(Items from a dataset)
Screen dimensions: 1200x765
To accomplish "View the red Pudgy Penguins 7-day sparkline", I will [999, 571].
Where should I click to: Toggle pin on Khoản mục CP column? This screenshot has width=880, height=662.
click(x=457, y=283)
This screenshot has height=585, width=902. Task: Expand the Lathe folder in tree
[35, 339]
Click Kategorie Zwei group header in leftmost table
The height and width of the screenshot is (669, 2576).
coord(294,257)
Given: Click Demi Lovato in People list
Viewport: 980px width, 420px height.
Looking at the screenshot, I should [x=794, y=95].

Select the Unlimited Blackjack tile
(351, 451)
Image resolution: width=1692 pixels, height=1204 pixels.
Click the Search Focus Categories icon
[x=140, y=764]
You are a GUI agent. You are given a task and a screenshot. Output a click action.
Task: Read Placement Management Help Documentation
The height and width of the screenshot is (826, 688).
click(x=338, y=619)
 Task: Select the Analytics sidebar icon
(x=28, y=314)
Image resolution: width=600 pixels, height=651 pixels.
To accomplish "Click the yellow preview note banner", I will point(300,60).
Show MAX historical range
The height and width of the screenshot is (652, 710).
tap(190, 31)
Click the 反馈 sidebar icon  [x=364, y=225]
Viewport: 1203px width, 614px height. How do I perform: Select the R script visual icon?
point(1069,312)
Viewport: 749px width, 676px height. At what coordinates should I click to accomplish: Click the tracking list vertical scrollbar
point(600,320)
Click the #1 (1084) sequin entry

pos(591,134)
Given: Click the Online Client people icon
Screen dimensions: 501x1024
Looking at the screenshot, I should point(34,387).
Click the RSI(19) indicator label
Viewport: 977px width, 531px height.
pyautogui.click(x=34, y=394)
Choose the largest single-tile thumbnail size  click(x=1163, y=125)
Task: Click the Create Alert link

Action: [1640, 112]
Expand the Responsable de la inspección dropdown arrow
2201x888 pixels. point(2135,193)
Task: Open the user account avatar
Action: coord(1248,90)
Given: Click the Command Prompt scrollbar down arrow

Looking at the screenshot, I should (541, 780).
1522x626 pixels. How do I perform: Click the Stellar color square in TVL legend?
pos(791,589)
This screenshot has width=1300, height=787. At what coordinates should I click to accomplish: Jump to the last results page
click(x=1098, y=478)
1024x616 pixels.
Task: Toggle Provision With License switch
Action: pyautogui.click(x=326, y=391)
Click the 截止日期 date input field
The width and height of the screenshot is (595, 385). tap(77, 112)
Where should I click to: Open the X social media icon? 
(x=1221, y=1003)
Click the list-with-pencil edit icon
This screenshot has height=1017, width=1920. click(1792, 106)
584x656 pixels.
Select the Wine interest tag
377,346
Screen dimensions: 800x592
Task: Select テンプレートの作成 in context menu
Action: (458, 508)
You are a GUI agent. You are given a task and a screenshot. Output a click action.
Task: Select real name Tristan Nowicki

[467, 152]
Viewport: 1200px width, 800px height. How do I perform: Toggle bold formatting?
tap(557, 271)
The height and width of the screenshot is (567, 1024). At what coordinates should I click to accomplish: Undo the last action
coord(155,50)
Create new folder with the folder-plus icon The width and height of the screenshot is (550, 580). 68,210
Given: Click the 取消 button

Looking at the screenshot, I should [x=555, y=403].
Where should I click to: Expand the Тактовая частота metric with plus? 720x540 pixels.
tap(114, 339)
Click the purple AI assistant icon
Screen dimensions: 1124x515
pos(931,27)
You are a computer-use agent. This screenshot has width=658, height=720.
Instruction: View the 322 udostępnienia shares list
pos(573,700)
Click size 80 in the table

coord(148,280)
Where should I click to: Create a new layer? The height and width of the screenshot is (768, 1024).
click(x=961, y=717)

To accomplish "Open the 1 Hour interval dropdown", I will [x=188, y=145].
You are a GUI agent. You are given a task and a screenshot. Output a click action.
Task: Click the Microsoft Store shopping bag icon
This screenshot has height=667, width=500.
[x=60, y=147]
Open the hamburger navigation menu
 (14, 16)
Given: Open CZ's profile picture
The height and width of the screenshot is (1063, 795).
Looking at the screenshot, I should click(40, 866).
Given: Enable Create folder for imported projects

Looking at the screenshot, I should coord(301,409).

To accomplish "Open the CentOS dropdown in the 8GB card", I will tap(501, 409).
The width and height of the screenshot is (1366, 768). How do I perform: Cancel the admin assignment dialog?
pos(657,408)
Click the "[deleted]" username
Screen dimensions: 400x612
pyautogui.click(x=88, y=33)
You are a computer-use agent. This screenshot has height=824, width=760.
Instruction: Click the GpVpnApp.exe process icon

-- WHAT TO PRODUCE --
Retype each line above with no alterations.

-- COMPLETED TASK --
Screen dimensions: 1200x765
To accomplish "View the red Pudgy Penguins 7-day sparkline", I will [999, 571].
Where should I click to: Toggle pin on Khoản mục CP column? This screenshot has width=880, height=662.
click(x=457, y=283)
This screenshot has height=585, width=902. Task: Expand the Lathe folder in tree
[35, 339]
Click Kategorie Zwei group header in leftmost table
The height and width of the screenshot is (669, 2576).
coord(294,257)
Given: Click Demi Lovato in People list
Viewport: 980px width, 420px height.
Looking at the screenshot, I should [x=794, y=95].

Select the Unlimited Blackjack tile
(351, 451)
Image resolution: width=1692 pixels, height=1204 pixels.
Click the Search Focus Categories icon
[x=140, y=764]
You are a GUI agent. You are given a task and a screenshot. Output a click action.
Task: Read Placement Management Help Documentation
The height and width of the screenshot is (826, 688).
click(x=338, y=619)
 Task: Select the Analytics sidebar icon
(x=28, y=314)
Image resolution: width=600 pixels, height=651 pixels.
To accomplish "Click the yellow preview note banner", I will point(300,60).
Show MAX historical range
The height and width of the screenshot is (652, 710).
tap(190, 31)
Click the 反馈 sidebar icon  [x=364, y=225]
Viewport: 1203px width, 614px height. How do I perform: Select the R script visual icon?
point(1069,312)
Viewport: 749px width, 676px height. At what coordinates should I click to accomplish: Click the tracking list vertical scrollbar
point(600,320)
Click the #1 (1084) sequin entry

pos(591,134)
Given: Click the Online Client people icon
Screen dimensions: 501x1024
Looking at the screenshot, I should point(34,387).
Click the RSI(19) indicator label
Viewport: 977px width, 531px height.
pyautogui.click(x=34, y=394)
Choose the largest single-tile thumbnail size  click(x=1163, y=125)
Task: Click the Create Alert link

Action: [1640, 112]
Expand the Responsable de la inspección dropdown arrow
2201x888 pixels. point(2135,193)
Task: Open the user account avatar
Action: coord(1248,90)
Given: Click the Command Prompt scrollbar down arrow

Looking at the screenshot, I should (541, 780).
1522x626 pixels. How do I perform: Click the Stellar color square in TVL legend?
pos(791,589)
This screenshot has width=1300, height=787. At what coordinates should I click to accomplish: Jump to the last results page
click(x=1098, y=478)
1024x616 pixels.
Task: Toggle Provision With License switch
Action: pyautogui.click(x=326, y=391)
Click the 截止日期 date input field
The width and height of the screenshot is (595, 385). tap(77, 112)
Where should I click to: Open the X social media icon? 
(x=1221, y=1003)
Click the list-with-pencil edit icon
This screenshot has height=1017, width=1920. click(1792, 106)
584x656 pixels.
Select the Wine interest tag
377,346
Screen dimensions: 800x592
Task: Select テンプレートの作成 in context menu
Action: (458, 508)
You are a GUI agent. You are given a task and a screenshot. Output a click action.
Task: Select real name Tristan Nowicki

[467, 152]
Viewport: 1200px width, 800px height. How do I perform: Toggle bold formatting?
tap(557, 271)
The height and width of the screenshot is (567, 1024). At what coordinates should I click to accomplish: Undo the last action
coord(155,50)
Create new folder with the folder-plus icon The width and height of the screenshot is (550, 580). 68,210
Given: Click the 取消 button

Looking at the screenshot, I should [x=555, y=403].
Where should I click to: Expand the Тактовая частота metric with plus? 720x540 pixels.
tap(114, 339)
Click the purple AI assistant icon
Screen dimensions: 1124x515
pos(931,27)
You are a computer-use agent. This screenshot has width=658, height=720.
Instruction: View the 322 udostępnienia shares list
pos(573,700)
Click size 80 in the table

coord(148,280)
Where should I click to: Create a new layer? The height and width of the screenshot is (768, 1024).
click(x=961, y=717)

To accomplish "Open the 1 Hour interval dropdown", I will [x=188, y=145].
You are a GUI agent. You are given a task and a screenshot. Output a click action.
Task: Click the Microsoft Store shopping bag icon
This screenshot has height=667, width=500.
[x=60, y=147]
Open the hamburger navigation menu
 (14, 16)
Given: Open CZ's profile picture
The height and width of the screenshot is (1063, 795).
Looking at the screenshot, I should click(40, 866).
Given: Enable Create folder for imported projects

Looking at the screenshot, I should coord(301,409).

To accomplish "Open the CentOS dropdown in the 8GB card", I will tap(501, 409).
The width and height of the screenshot is (1366, 768). How do I perform: Cancel the admin assignment dialog?
pos(657,408)
Click the "[deleted]" username
Screen dimensions: 400x612
pyautogui.click(x=88, y=33)
You are a computer-use agent. This screenshot has height=824, width=760.
Instruction: Click the GpVpnApp.exe process icon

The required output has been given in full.